住信SBIネット銀行は、国内の個人向け銀行サービスを8月3日から「ドコモの銀行」へ刷新すると発表した。
同日の「ドコモSMTBネット銀行」への社名変更に合わせ、アプリ名称やアイコンも順次切り替える。
個人向けサービスを「ドコモの銀行」へ刷新
2026年7月9日、住信SBIネット銀行株式会社は、2026年8月3日から商号を「株式会社ドコモSMTBネット銀行」へ変更するとともに、個人向け銀行サービスの新ブランド「ドコモの銀行」を展開すると発表した。

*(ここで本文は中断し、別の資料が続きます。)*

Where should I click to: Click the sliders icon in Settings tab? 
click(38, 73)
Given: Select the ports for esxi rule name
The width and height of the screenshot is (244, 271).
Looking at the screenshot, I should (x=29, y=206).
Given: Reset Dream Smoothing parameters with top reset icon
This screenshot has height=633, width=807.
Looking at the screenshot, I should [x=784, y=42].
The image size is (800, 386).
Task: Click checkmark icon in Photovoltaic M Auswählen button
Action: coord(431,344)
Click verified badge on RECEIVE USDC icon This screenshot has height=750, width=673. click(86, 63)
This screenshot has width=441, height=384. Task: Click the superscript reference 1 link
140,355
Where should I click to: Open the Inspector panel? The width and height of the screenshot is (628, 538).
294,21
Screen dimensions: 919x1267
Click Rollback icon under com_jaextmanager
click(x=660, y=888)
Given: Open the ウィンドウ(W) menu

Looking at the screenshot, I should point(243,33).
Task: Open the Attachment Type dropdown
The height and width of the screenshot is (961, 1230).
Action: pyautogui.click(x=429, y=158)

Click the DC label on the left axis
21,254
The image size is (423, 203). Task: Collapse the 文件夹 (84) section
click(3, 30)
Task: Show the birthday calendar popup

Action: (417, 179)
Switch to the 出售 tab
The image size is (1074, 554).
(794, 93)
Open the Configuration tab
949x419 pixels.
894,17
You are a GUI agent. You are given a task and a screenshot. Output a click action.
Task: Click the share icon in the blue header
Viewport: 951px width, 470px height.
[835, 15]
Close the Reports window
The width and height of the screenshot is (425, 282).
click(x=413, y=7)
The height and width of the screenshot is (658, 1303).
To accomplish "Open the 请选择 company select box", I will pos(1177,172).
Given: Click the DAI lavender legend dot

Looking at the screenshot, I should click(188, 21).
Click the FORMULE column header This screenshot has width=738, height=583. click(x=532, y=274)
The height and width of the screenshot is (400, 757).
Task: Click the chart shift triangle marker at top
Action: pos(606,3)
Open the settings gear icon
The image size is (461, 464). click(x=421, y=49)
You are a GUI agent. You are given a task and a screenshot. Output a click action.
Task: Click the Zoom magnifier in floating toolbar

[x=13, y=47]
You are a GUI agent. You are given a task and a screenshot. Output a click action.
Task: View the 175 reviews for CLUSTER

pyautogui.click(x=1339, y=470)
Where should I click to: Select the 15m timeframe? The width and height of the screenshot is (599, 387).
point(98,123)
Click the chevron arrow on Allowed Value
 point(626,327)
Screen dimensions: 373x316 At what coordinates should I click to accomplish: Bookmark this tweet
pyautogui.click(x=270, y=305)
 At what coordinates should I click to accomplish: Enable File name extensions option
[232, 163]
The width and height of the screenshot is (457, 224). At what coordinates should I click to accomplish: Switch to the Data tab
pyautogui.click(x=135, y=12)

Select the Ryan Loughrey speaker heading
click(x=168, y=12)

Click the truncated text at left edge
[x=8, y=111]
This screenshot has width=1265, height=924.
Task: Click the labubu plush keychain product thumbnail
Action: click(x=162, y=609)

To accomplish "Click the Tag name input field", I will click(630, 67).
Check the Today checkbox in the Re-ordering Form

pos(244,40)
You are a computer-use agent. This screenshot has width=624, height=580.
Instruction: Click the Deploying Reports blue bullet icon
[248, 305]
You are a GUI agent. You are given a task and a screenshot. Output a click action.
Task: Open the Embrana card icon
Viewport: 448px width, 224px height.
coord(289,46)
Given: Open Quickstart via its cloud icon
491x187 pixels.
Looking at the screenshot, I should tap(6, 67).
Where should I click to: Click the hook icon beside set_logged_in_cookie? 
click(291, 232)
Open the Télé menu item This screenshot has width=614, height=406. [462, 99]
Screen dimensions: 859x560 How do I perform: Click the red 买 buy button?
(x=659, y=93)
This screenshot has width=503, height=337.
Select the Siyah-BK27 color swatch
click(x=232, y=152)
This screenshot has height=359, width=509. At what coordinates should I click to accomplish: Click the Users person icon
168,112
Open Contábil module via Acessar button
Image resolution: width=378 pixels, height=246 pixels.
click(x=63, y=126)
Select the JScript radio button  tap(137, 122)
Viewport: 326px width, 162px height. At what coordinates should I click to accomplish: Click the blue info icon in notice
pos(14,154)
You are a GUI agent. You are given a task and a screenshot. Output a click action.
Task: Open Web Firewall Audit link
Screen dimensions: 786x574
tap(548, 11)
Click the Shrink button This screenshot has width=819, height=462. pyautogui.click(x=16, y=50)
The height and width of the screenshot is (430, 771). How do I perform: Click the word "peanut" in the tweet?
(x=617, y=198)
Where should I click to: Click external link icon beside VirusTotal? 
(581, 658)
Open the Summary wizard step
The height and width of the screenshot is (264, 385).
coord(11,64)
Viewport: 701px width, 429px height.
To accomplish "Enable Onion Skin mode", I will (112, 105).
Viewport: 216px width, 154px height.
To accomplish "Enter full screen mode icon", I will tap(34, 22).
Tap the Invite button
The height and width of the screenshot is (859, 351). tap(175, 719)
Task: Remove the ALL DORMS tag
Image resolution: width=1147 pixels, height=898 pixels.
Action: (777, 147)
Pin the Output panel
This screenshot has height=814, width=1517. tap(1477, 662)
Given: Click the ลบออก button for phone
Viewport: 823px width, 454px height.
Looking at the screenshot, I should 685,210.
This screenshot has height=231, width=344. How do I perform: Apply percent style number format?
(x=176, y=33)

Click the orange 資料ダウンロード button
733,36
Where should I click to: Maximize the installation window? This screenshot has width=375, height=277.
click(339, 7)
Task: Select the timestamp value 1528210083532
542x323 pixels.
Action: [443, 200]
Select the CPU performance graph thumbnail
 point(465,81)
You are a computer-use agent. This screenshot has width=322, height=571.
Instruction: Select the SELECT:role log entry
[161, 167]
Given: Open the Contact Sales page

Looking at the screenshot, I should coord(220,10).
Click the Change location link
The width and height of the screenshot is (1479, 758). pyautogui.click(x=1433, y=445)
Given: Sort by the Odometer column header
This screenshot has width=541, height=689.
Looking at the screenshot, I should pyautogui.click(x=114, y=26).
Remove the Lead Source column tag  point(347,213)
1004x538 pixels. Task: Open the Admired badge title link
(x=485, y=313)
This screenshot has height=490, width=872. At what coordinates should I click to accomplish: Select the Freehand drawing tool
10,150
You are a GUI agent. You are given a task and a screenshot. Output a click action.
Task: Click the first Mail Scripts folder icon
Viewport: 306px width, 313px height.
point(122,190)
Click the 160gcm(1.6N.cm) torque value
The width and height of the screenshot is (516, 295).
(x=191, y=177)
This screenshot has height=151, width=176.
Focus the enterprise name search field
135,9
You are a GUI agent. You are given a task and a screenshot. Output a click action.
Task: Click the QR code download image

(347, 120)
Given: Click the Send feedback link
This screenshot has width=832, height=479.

新ブランドは、ドコモグループの銀行であることを利用者へ分かりやすく示す目的で導入される。
同行が培ってきたテクノロジーを生かし、日常生活に溶け込む身近な銀行サービスの提供を目指す方針だ。
ブランドには、ドコモグループとの連携による安心感と利便性、金融サービスを意識せずに利用できるシームレスな体験、便利さと安全性を両立した設計という価値を込める。
今後はドコモグループとの連携強化に加え、三井住友トラストグループとの協業を通じて、商品やサービスの拡充を進める。
アプリは8月3日以降のアップデートにより、「ドコモの銀行 ドコモSMTBネット銀行アプリ」へ名称を変更する。
アイコンも「d NEOBANK」から「ドコモの銀行」へ順次切り替わるが、利用者による手続きは不要で、既存のサービス内容にも変更はない。
一方、法人向けに展開する「NEOBANK」の名称は維持される。
個人向けではドコモブランドを前面に出しつつ、法人や提携企業向けでは、これまで築いてきたNEOBANKの認知や事業基盤を引き続き活用する形となる。
ブランド刷新で利便性向上も移行期の混乱が課題
「ドコモの銀行」という直接的な名称への変更は、利用者が運営主体やサービスの位置付けを理解しやすくなる点でメリットだと言える。
通信、決済、ポイントなど、ドコモグループが展開する各種サービスとの連携が進めば、日常の行動と銀行機能を結び付けた金融体験を提供しやすくなるだろう。
特に、銀行利用に応じた付加価値の提供が拡大すれば、預金や振り込みだけでなく、生活サービス全体の中で銀行を利用する機会の増加が見込める。
三井住友トラストグループの金融商品や専門性を組み合わせることで、サービスの選択肢が広がる期待は大きい。
一方、社名、サービスブランド、アプリ名称が同時に変わるため、移行直後は利用者が戸惑うリスクは残る。
「住信SBIネット銀行」「ドコモSMTBネット銀行」「ドコモの銀行」という複数の名称の関係を、アプリやWEBサイトで明確に説明する必要があるだろう。
また、ドコモブランドを前面に出すことで、同行を従来から利用してきた非ドコモユーザーが、サービスの対象や条件が変わると誤解する可能性も否定できない。
既存サービスに変更がないことを継続的に周知し、ブランド刷新と利用者の安心感を両立できるかが重要になるだろう。
個人向けと法人向けでブランドを使い分ける今回の戦略は、顧客層ごとに訴求力を高める狙いがあると考えられる。
今後は名称変更にとどまらず、ドコモグループとの連携によって、どのような具体的な利便性や付加価値を示せるかがブランド定着の鍵を握りそうだ。